It seems like every food blog I read a couple of weeks ago had a recent entry about the animated film Ratatouille. I was never a big cartoon person, though I do enjoy the ones really aimed at adults, such as Shrek and Happy Feet. I was rather intrigued when the trailer for Ratatouille came out, but I very rarely see a film in the cinema, and so I'll wait till it comes out on Netflix. As for the French dish from which the film takes its name, I do keep meaning to make one. I have an intriguing recipe for Polynesian Ratatouille that I hope to get to soon, but when I look at the ratatouilles my favourite food bloggers are trying, with their bright cartoon-like colours, the first thing I think is not ratatouille at all but gratins.

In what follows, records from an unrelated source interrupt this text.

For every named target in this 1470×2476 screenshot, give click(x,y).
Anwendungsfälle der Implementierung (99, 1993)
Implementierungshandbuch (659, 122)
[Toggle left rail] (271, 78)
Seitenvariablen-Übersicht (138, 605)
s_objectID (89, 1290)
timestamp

Gratins is one of my favourite casseroles, and it's extremely versatile and relatively easy to make. My mother got the basic recipe from my aunt when I was in high school, and it quickly made it to her standby list. Unlike me, mom isn't much of a recipe person, but once she finds something she likes she gets creative, cooking from memory and adjusting quite a bit as she goes along. Unfortunately, a lot of the things she makes involve meat, so that leaves a limited selection to choose from when I'm visiting. That's all right, though, because I will never get sick of gratins.
You can use any vegetable you want, pretty much, though some combinations are better than others. If anyone can think of a vegetable I haven't yet tried to include, I'll give it a go; I love new ideas. The most important parts are really the crumbly topping made with Ritz cracker crumbs, herbs, olive oil, and Feta cheese, and the onions on the bottom. The onions are not optional.
So you want to start with the onions. Mom and I cheat a little with this, and incidentally I've found our method for onion-cooking to be quite good when you don't really have anything else you need to sauté and don't want to dirty a pan. Thinly slice an onion and toss it with some olive oil and fresh chopped mint or thyme in a bowl and microwave until it's tender, up to four minutes. If the casserole dish you're using is small enough, you can even go ahead and put the onion slices in a layer on the bottom of the dish and drizzle with the oil and herbs, then microwave in the dish. Otherwise, spread the cooked onions at the bottom of your dish, and if there's not enough oil to get the dish a bit greasy, drizzle some more on top. Incidentally, you can use canola with this recipe but I really prefer olive, especially with the cracker crumbs.
Next step is the vegetables. I'll give you a list of those I've tried and what I like and don't like here, but whatever you use you want to wash, peel if necessary, and slice into rounds of moderate thickness. And if you're using eggplant, you have to pre-roast the slices for about twenty minutes at 425, sprinkled with salt.
It's all about balance here, with taste but especially with moisture. If you use too many "wet" vegetables like tomatoes, squash, or zucchini, the gratins will be very wet and it will seem to take forever to cook, while you nervously eye the quickly browning topping. I like to balance these wetter vegetables with potato, which tends to absorb liquid better.
There aren't many vegetables I've tried that I don't like in this recipe. I find potatoes to be a problem if they aren't precooked or are sliced too thick, but that can be overcome by boiling them a few minutes before slicing. Squash needs something a little stronger to balance its mild flavour, so I often do a combination with squash and tomatoes. I like to combine eggplant and tomato, and one of my all time favourites is squash and red and green tomatoes, which are something I really miss from home. One day I'll have a garden and it will have nothing but tomatoes, which I will always pick green. And possibly thyme and rosemary as well.
Anyway, you want to arrange the vegetables you choose in overlapping rows in your dish. Sprinkle some feta in between the layers, as well as a bit of topping if you like. That's optional, and it's a bit healthier not to, but I often do. I don't measure with the topping, so you'll have to eyeball it, but basically you want to crush a bunch of Ritz crackers up with herbs (I like rosemary, thyme, salt and pepper) and enough olive oil to make it sticky. If you don't put it in between the layers, at least drizzle some olive oil in there. Make sure there's plenty of oil for the topping or your crackers will burn. So stick that and more cheese on top, and then put in the oven, uncovered, for about seventy minutes at 375. I usually lower to 350 somewhere in there, because the topping tends to brown quickly and you don't want to take it out of the oven until the juices have stopped bubbling or at least have calmed down considerably. When you do take it out, let rest at least fifteen minutes before serving.
As for substitutions, I've used different cheeses when I didn't have Feta, including goat cheese and asiago, and they worked fine, but you want to make sure the cheese is well-covered by the crackers if you try this because cheeses that melt more easily will get a bit too brown or burn otherwise. We also had gratins for Easter this year, which happened to fall during Passover, so my mother made a version for me with matzo crackers. It wasn't quite Ritz, but still decent.